Desde ayer, las alarmas no han dejado de sonar en las comunidades israelíes colindantes con la franja, en máxima alerta. A su vez, el primer ministro israelí en funciones, Benjamín Netanyahu, advirtió hoy de que el Ejército aumentará «la intensidad y cantidad» de bombardeos de represalia contra Gaza.

El Ejército también ha movilizado a miles de reservistas y se prepara para una escalada que podría tener larga duración.

Según medios, hasta ahora, ninguno de los mediadores que suelen comunicarse entre Hamás e Israel ha podido mitigar la situación, y no se ve una salida inminente a este fuerte pico de violencia

Bombardeo israelí derrumba edificio de 12 pisos en la franja de Gaza

Fuerzas aéreas de Israel protagonizaron un nuevo bombardeo en la franja de Gaza durante la tarde de este martes, provocando la destrucción de un edificio de 12 pisos.

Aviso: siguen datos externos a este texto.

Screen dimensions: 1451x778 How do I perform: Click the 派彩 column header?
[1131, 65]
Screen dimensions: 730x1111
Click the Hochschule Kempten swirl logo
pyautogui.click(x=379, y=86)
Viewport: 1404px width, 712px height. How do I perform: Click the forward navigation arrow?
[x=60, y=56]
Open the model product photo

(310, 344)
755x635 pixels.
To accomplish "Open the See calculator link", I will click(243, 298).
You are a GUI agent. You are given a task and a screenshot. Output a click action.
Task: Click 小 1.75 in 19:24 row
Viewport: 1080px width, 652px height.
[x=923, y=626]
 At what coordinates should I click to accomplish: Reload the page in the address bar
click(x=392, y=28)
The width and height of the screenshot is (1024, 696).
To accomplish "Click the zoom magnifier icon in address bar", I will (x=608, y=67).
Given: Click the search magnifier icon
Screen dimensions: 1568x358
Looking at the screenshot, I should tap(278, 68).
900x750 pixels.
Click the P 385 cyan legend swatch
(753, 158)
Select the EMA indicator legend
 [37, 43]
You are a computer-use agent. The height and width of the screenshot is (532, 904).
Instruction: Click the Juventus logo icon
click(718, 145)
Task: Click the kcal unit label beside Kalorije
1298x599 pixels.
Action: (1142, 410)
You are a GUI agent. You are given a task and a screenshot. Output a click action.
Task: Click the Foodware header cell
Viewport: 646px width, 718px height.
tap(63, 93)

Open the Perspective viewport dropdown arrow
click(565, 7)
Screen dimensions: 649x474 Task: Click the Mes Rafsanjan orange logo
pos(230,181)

Según los primeros antecedentes, el inmueble afectado corresponde a una sede que albergaba a «altos mandos» del movimiento Hamás, indicó la agencia internacional AFP.

Las consecuencias del ataque quedaron registrados en un video, donde quedó grabado el colapso de la estructura.

Asimismo, minutos después de dicho acontecimiento, Hamás afirmó el lanzamiento de 130 cohetes contra Tel Aviv.